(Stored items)
--- START ---

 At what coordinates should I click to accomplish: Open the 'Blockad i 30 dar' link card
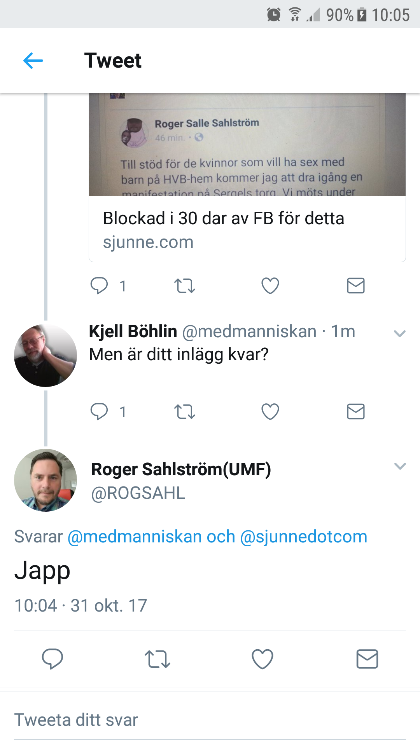(x=247, y=229)
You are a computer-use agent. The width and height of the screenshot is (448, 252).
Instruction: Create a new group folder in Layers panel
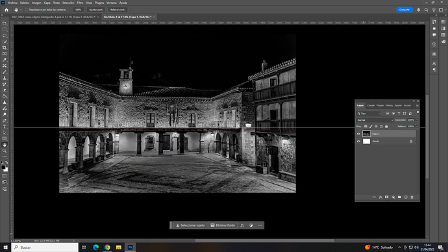click(399, 197)
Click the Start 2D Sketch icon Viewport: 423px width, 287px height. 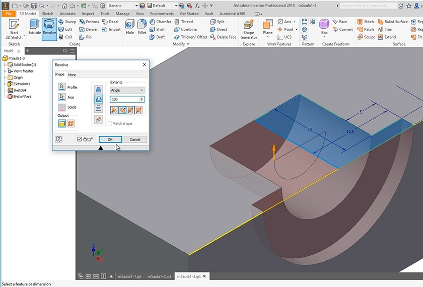(14, 29)

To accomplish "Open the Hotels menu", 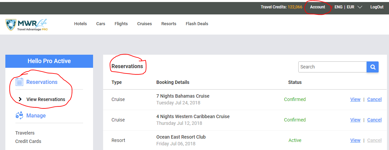I will pyautogui.click(x=80, y=23).
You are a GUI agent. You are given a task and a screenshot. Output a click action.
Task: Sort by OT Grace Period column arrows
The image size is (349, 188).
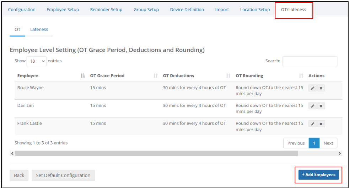coord(156,76)
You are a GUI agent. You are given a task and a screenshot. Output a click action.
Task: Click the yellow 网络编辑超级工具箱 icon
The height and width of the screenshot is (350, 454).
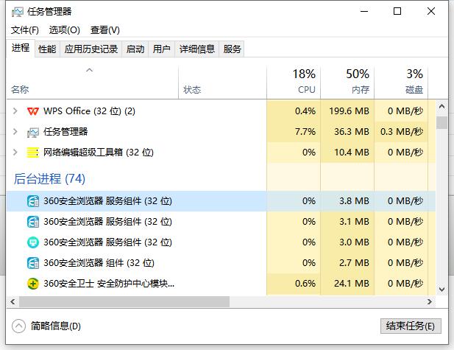(32, 153)
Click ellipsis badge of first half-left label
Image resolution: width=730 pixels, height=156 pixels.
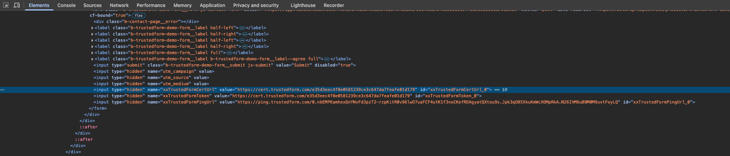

--- END ---

> _GOAL OF THE EXERCISE_
Excluding the pictures, retype the line containing "Task: Sort by OT Grace Period column arrows" and all lines after it down to the end of the data above.

> _SOLUTION FOR THIS EXERCISE_
Task: Sort by OT Grace Period column arrows
The image size is (349, 188).
coord(156,76)
You are a GUI agent. You are given a task and a screenshot. Output a click action.
Task: Click the yellow 网络编辑超级工具箱 icon
The height and width of the screenshot is (350, 454).
(32, 153)
Click ellipsis badge of first half-left label
Image resolution: width=730 pixels, height=156 pixels.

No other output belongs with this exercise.